Work item:
Give again, word for word, the lines below that run from the line with "The image size is (355, 239)." through the line with "the 'Auto-detect' label". Drop the pictures.

[[ Materials provided, beginning ]]

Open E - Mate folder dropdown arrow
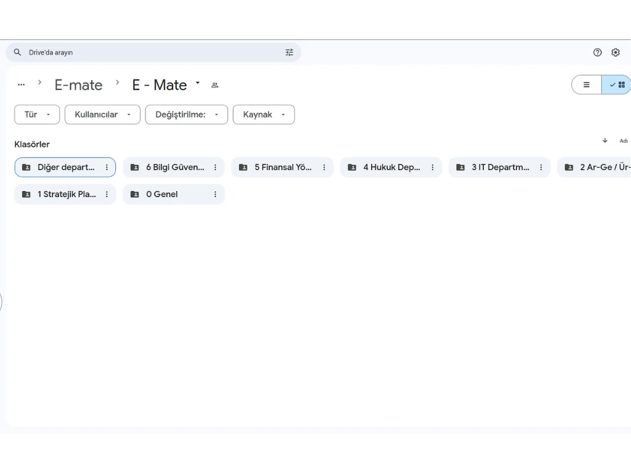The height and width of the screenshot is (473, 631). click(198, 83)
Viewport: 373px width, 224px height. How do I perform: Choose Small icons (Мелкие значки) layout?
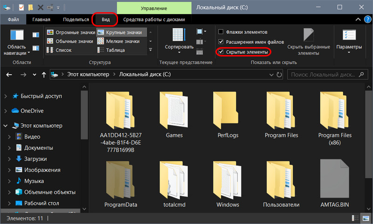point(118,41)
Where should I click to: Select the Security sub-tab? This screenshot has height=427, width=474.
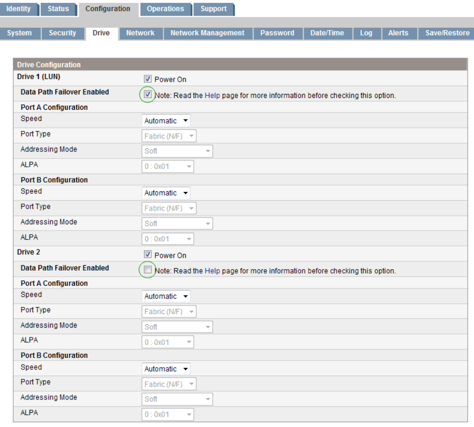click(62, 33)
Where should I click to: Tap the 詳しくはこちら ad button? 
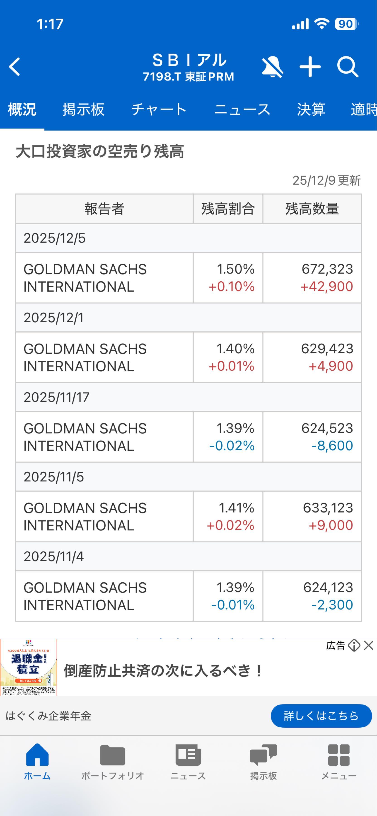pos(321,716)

[[ Materials provided, end ]]
[[ Materials provided, beginning ]]

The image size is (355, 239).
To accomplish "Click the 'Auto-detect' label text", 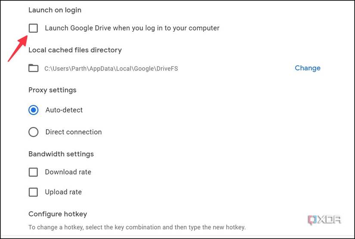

[[ Materials provided, end ]]
[[ Materials provided, beginning ]]

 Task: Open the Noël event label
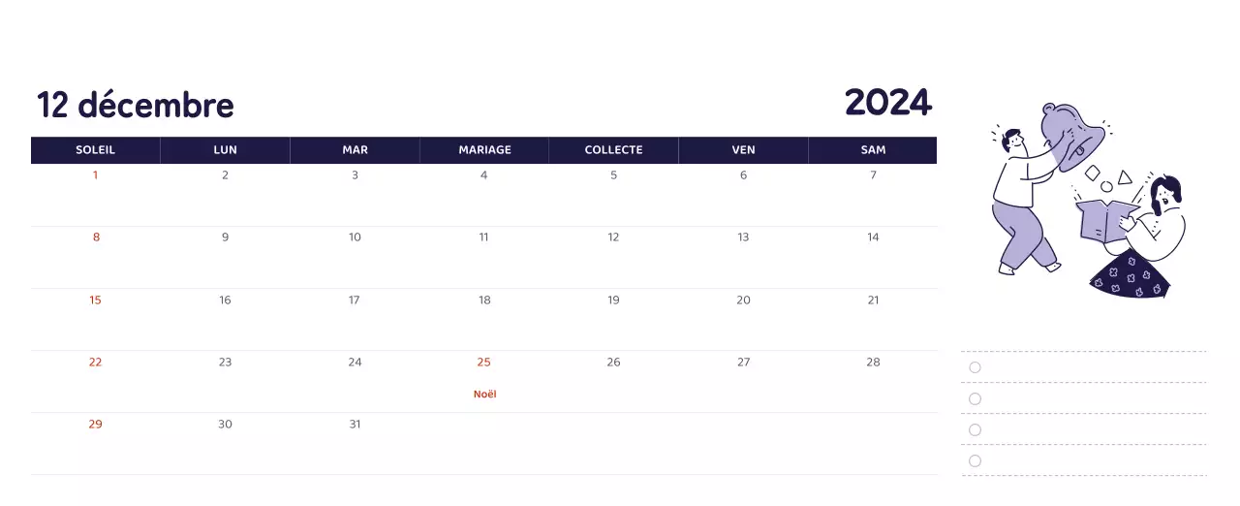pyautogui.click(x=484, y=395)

[[ Materials provided, end ]]

Task result:
The image size is (355, 239).
To accomplish "Click the 'Auto-detect' label text", 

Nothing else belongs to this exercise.